In a therapeutic culture in which our goal is to be our very best, it is almost impossible to serve God. The reason is quite simple: when my goal is to be my very best, the goal is my God. “Serving God” thus becomes a euphemism for a Christianity that we take to be therapeutic – and that its value lies in its therapeutic virtues. All of this is a stranger to the invitation of Christ, which begins with an exhortation to take up the Cross, promises persecutions and sufferings, and generally offers a fullness of life that has nothing to do with our cultural goal.
All of this has a very subtle way of working in our lives. Our culture has made us accustomed to maximizing our own comfort and control. We are managers of our world. This, of course, presumes that we, ourselves, are the best judges of our own best interests and are capable of managing things for a desired outcome. We are, in short, trained to be little gods.
At a certain point in modern culture, the liturgical life passed from a “given” to a “choice.” As such, it has become just one more thing that we manage in our world. Imagine getting up every morning and managing the sunrise, or the positions of the stars and planets. It’s an insane thought. It is a great comfort to know that the sun will rise regardless of my efforts and that it will be a stable part of my day. The same is properly true of our relationship with God. The more we “manage” that relationship, and actions such as liturgy and prayer, the less effective they will become. We are simply not up to the task.
Arriving at Church on a Sunday with questions, “I wonder what Church will be like today? Will I like it? Will it be interesting?” is to have already reversed the order of things. We treat what should largely be fixed and unchanging as though it should somehow mold itself to us, while treating ourselves as the stable and unchanging facts that are to be cajoled and assuaged into some better frame of mind.
Fortunately, human beings are creatures of habit. Despite our imagined efforts at management, we quickly fall into patterns of behavior that are indeed stable and predictable. The culture promotes change and variety. Change and variety, however, are little more than sales techniques. They are not what we really want.
However, living with a model of management and change in our heads, while actually desiring stability and predictability, creates “two souls” (dvoyedushiye in the Russian). We are nurtured in a worldview that is not nurturing, while we ignore the saving value of the stability that daily presses in on us.
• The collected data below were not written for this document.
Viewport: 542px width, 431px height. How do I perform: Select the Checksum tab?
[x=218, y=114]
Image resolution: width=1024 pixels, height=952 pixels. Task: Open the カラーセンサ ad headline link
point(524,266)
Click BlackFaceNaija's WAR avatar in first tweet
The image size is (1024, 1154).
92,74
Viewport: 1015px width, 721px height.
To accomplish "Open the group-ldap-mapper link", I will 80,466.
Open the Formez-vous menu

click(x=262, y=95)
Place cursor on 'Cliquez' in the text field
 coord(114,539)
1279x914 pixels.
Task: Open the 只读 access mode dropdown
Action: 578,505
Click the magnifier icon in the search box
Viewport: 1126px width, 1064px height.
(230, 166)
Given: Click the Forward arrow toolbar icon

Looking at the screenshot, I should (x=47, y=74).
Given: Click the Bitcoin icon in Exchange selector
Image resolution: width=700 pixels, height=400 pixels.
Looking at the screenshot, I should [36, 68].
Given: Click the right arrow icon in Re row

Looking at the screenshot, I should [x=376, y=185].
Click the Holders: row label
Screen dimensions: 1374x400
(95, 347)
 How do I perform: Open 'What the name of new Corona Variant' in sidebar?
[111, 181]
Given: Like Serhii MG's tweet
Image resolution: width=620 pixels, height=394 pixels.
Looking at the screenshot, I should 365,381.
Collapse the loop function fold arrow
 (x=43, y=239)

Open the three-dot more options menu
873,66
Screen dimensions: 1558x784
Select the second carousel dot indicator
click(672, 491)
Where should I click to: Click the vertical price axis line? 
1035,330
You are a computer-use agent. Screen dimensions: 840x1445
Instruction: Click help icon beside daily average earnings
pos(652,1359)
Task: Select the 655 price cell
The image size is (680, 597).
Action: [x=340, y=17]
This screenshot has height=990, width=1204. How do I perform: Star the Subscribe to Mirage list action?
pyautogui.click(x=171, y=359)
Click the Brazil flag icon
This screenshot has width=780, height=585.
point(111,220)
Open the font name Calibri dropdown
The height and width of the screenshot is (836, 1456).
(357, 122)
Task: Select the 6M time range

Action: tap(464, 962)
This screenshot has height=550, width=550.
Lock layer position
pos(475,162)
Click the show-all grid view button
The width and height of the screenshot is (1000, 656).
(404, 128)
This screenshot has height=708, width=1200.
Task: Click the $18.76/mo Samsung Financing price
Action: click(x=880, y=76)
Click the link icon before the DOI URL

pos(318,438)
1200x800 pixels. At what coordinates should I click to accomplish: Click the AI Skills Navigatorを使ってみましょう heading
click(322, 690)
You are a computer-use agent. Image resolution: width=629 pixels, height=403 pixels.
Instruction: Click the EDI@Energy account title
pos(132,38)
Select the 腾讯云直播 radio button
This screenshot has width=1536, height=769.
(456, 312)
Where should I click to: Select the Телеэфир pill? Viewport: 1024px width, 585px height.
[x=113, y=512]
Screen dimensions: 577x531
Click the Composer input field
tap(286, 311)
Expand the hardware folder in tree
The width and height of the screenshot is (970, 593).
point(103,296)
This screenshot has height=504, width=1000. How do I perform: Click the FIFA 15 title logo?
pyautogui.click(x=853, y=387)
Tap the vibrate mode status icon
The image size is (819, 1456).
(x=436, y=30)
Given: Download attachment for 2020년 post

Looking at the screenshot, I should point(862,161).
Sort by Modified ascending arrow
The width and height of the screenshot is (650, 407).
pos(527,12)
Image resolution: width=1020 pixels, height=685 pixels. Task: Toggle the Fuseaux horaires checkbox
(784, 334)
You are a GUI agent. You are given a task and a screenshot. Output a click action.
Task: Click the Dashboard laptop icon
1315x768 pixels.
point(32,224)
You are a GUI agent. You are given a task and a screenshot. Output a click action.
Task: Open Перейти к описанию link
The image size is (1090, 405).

The Christian spiritual life, rightly understood, encourages us towards stability. It teaches us (if we allow it) the necessary skills to live a stable life in a manner that saves us. Though our modern economies urge us towards constant choice and variety, these can be a poison in our life when they enter where it does not belong. We lose the humility and vulnerability of acceptance (and fear somehow that we will lose our “freedom”).
However, God and the service of God are not commodities. They are not the product of our choices or our management. Any God you can manage is no God at all. Neither is God inert and predictable. But He has humbled Himself, accommodated His self-revelation to what is necessary for our salvation. For this reason, He can be known.
It is difficult for us to change the habits of our hearts. Our lives are deeply formed by the illusions of choice and consumption. A stable prayer life, for example, may often be described by some as “routine” and “empty ritual.” That I pray today in a manner that differs from yesterday or tomorrow, carries no particular merit. It might very well represent nothing more than a celebration of my “mood.”
The illusion of choice and management also has a great propensity to create anxiety and depression. We do not have a culture of “acceptance,” even though most of our lives lies beyond our control. Our lack of power over what cannot be controlled and managed is thus perceived as failure and breeds anxiety and depression. And strangely, even the suggestion of nurturing “acceptance” will create an anxiety in the mind of some readers who will say, “But we must do something!”
Imagine yourself in a situation of life and work in which you have no access to the internet. Nor do you have any newspapers or magazines. All you see or know is what you actually encounter. Strangely, all you could actually do would be to “live.” This, in the best of situations, is the culture of a monastery. They are not “cut off” from the world. They are on this planet. But they are absent from the “matrix” of modern concern and anxiety, the illusion of managing history’s outcomes.
To serve God in this world, we need to accept Him as God. We cannot manage Him, nor even manage our relationship with Him. We simply need to do what is given to us. Pray the prayers. Give thanks. Share your stuff.